+++ INFORMATION PROVIDED +++

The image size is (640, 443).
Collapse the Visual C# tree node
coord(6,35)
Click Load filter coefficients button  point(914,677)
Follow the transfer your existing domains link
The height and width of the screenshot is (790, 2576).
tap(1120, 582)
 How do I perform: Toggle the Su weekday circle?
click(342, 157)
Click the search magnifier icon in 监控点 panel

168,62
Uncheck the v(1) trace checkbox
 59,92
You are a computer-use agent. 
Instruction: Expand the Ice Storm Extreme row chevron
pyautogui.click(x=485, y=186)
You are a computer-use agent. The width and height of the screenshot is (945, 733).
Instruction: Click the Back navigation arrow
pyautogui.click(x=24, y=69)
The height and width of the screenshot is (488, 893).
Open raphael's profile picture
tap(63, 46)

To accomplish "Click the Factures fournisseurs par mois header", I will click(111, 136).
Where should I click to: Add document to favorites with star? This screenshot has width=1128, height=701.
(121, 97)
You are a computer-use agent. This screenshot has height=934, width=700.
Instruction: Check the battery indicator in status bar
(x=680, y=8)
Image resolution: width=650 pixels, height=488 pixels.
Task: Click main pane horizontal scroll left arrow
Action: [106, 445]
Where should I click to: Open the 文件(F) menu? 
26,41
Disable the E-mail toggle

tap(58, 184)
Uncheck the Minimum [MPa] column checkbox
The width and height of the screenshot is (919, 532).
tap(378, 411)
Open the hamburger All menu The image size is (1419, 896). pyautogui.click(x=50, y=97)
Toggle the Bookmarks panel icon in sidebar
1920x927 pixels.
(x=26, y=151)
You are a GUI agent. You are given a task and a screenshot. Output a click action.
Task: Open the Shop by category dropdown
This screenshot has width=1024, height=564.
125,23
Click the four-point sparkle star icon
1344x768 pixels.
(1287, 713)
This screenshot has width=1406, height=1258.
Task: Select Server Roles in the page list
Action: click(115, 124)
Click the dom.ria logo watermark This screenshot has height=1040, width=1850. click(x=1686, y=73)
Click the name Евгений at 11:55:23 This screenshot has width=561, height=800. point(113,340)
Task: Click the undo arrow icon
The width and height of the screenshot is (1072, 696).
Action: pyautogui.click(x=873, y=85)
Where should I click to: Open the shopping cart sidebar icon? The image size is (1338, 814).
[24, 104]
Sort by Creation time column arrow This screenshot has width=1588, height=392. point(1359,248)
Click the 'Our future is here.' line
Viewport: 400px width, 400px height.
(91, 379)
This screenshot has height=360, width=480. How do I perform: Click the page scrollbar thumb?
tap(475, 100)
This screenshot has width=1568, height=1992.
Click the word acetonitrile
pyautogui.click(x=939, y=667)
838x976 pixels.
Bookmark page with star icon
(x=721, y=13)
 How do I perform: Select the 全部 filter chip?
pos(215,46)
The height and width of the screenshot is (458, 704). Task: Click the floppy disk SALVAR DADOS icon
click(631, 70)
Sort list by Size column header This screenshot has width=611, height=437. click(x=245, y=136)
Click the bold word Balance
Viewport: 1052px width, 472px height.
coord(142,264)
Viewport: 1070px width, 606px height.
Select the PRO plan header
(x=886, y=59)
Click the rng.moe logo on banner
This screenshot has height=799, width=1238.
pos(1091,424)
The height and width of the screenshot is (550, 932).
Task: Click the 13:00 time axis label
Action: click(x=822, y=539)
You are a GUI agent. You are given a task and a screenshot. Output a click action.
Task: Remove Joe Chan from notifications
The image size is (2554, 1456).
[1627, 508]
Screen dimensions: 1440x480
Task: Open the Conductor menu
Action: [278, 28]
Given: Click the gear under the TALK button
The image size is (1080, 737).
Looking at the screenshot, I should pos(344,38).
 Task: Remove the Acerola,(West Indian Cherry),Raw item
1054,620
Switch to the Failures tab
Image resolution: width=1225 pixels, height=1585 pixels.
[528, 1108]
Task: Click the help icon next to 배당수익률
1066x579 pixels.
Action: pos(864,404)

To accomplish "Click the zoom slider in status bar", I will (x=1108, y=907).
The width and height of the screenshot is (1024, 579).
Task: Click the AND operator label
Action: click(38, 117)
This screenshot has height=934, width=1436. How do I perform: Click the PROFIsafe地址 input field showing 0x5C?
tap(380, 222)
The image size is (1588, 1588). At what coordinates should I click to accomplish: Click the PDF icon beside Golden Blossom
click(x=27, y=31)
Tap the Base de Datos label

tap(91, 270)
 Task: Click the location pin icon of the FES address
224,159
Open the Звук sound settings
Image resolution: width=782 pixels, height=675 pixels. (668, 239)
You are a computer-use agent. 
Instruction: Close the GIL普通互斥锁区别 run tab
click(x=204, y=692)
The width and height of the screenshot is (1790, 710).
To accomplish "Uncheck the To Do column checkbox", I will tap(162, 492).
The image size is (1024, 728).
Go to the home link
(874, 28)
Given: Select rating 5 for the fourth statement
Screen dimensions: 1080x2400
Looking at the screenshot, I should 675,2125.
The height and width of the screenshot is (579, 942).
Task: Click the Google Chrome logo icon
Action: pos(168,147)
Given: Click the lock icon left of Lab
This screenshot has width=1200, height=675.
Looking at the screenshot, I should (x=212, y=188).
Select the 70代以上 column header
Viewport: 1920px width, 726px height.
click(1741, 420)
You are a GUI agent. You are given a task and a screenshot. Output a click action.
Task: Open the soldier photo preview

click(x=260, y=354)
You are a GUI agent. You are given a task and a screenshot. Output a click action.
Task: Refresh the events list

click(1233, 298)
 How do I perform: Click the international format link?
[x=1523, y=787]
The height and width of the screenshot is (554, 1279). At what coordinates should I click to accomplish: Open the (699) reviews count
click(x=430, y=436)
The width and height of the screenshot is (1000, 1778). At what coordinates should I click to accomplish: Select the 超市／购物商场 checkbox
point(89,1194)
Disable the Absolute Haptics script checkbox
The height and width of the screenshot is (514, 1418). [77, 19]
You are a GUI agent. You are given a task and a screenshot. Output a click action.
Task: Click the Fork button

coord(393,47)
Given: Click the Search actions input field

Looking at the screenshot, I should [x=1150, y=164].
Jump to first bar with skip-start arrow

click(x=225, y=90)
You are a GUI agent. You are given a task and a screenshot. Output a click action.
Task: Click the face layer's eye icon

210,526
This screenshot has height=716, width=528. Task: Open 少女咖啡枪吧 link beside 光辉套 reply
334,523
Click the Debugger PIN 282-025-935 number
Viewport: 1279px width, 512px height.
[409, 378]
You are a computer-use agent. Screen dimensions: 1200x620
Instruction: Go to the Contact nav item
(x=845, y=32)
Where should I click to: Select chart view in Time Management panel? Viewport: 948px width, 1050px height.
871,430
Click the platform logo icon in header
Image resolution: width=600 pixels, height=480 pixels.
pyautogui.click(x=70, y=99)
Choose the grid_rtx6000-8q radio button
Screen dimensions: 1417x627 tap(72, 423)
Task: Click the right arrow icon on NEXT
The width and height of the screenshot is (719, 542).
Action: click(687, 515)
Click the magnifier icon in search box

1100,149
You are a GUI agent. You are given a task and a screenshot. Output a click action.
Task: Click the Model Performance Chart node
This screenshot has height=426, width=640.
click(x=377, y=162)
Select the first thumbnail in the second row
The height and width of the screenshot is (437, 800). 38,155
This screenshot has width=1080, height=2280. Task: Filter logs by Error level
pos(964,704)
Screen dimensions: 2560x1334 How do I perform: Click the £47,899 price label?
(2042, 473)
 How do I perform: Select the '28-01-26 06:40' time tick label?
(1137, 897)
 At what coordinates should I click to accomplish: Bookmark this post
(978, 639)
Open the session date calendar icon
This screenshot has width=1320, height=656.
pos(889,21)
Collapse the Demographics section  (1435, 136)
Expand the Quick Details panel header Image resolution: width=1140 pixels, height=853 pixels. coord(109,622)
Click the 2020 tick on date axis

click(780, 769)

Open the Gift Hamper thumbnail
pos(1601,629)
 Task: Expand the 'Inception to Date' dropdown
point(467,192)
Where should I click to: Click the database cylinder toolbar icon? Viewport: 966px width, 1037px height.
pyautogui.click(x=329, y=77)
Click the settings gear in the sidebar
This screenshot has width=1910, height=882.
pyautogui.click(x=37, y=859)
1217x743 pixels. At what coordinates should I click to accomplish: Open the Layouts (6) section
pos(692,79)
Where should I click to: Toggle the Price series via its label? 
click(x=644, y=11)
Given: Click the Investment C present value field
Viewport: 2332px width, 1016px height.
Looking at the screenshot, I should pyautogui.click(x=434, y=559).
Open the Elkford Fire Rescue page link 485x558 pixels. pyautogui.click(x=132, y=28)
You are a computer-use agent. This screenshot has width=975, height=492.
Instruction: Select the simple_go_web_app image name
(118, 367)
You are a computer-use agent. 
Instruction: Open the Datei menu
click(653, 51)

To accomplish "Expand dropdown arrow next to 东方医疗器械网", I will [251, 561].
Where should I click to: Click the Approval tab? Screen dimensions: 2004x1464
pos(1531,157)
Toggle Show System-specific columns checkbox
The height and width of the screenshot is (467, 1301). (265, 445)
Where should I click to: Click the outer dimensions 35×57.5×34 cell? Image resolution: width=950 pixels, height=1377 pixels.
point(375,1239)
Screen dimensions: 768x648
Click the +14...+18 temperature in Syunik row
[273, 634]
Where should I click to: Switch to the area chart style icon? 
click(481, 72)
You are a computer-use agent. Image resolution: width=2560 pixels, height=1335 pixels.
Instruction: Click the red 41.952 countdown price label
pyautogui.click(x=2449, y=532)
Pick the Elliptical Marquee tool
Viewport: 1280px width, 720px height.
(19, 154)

+++

Retype exactly the lines above, from the one with "The image size is (1024, 728)." through the one with "Given: Click the lock icon left of Lab", inclusive.

The image size is (1024, 728).
Go to the home link
(874, 28)
Given: Select rating 5 for the fourth statement
Screen dimensions: 1080x2400
Looking at the screenshot, I should 675,2125.
The height and width of the screenshot is (579, 942).
Task: Click the Google Chrome logo icon
Action: pos(168,147)
Given: Click the lock icon left of Lab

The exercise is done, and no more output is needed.